§ **Aim of the exercise**
Quote the items below verbatim, everything from the first line down to the line containing "coord(1167,1312)", including that line.

§ **Supplied data**
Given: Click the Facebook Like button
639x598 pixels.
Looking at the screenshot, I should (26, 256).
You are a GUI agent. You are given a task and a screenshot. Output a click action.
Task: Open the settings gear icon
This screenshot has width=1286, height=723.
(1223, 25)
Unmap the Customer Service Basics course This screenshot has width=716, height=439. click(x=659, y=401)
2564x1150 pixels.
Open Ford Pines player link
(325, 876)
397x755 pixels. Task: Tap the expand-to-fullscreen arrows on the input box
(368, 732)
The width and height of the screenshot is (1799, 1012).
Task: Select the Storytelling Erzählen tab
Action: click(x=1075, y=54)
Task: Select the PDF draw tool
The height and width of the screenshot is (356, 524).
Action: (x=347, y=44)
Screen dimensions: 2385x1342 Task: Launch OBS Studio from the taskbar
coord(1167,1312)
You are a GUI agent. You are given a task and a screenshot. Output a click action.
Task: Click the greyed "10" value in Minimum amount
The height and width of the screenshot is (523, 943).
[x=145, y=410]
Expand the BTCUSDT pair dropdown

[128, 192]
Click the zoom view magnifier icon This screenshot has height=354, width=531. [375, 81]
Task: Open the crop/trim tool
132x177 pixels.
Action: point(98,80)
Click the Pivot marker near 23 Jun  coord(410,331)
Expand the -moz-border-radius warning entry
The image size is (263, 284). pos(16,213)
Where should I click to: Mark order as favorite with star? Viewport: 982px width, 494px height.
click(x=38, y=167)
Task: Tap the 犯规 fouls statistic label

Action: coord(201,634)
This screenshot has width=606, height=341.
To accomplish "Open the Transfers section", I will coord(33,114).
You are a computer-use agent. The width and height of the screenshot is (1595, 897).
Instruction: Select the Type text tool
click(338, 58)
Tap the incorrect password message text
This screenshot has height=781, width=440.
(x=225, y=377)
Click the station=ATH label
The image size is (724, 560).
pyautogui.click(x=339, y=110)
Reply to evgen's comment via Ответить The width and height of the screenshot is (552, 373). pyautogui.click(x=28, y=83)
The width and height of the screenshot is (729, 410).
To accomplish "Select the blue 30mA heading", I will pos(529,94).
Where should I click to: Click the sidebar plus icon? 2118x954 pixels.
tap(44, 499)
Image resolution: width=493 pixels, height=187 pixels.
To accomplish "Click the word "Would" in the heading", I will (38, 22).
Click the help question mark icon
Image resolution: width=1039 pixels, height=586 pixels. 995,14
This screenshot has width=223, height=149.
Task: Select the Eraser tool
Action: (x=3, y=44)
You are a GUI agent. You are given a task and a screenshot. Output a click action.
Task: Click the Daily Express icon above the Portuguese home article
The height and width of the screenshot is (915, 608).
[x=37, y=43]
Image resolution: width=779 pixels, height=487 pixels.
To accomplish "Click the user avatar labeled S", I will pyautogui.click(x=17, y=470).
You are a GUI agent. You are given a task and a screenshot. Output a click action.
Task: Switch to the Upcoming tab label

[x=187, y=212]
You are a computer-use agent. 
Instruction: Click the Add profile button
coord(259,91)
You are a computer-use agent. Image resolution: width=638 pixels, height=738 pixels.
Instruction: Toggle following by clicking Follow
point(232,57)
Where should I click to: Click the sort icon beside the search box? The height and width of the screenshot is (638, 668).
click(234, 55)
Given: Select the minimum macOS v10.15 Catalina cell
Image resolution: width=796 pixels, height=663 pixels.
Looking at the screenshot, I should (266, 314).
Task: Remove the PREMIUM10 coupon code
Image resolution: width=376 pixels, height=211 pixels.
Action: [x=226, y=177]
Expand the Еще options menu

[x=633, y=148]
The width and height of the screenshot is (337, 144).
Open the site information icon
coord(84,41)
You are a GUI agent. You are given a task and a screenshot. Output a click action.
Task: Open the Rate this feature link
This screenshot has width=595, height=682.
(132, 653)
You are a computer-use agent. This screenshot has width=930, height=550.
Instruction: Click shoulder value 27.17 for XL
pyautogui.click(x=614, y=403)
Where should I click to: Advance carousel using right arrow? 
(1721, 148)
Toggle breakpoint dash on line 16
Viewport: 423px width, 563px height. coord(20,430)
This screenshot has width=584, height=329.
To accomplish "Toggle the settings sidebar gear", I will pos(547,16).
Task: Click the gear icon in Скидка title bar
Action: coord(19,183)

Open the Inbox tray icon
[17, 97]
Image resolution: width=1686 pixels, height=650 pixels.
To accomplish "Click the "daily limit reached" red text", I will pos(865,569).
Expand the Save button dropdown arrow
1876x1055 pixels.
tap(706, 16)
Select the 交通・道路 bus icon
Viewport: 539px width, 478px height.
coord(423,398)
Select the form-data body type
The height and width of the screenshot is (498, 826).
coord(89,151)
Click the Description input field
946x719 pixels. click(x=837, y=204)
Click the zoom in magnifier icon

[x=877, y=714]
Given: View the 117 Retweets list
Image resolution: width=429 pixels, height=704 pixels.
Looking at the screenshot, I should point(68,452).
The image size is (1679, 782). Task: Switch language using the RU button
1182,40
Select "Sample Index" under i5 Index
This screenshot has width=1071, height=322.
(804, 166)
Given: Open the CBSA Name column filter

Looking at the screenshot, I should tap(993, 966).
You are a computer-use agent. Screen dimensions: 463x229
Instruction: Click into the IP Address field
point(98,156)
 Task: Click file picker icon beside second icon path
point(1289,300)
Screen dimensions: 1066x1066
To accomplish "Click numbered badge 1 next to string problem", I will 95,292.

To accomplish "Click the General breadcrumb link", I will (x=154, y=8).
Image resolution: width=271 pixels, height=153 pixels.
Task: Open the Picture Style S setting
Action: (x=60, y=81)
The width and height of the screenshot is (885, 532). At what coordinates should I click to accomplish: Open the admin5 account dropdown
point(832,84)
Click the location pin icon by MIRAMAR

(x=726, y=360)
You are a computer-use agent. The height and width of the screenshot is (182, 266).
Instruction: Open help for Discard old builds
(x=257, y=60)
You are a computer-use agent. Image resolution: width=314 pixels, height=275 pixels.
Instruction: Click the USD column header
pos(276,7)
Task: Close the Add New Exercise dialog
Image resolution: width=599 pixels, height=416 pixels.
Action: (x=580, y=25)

§ **Solved problem**
Given: Click the Facebook Like button
639x598 pixels.
Looking at the screenshot, I should (26, 256).
You are a GUI agent. You are given a task and a screenshot. Output a click action.
Task: Open the settings gear icon
This screenshot has width=1286, height=723.
(1223, 25)
Unmap the Customer Service Basics course This screenshot has width=716, height=439. click(x=659, y=401)
2564x1150 pixels.
Open Ford Pines player link
(325, 876)
397x755 pixels. Task: Tap the expand-to-fullscreen arrows on the input box
(368, 732)
The width and height of the screenshot is (1799, 1012).
Task: Select the Storytelling Erzählen tab
Action: click(x=1075, y=54)
Task: Select the PDF draw tool
The height and width of the screenshot is (356, 524).
Action: (x=347, y=44)
Screen dimensions: 2385x1342 Task: Launch OBS Studio from the taskbar
coord(1167,1312)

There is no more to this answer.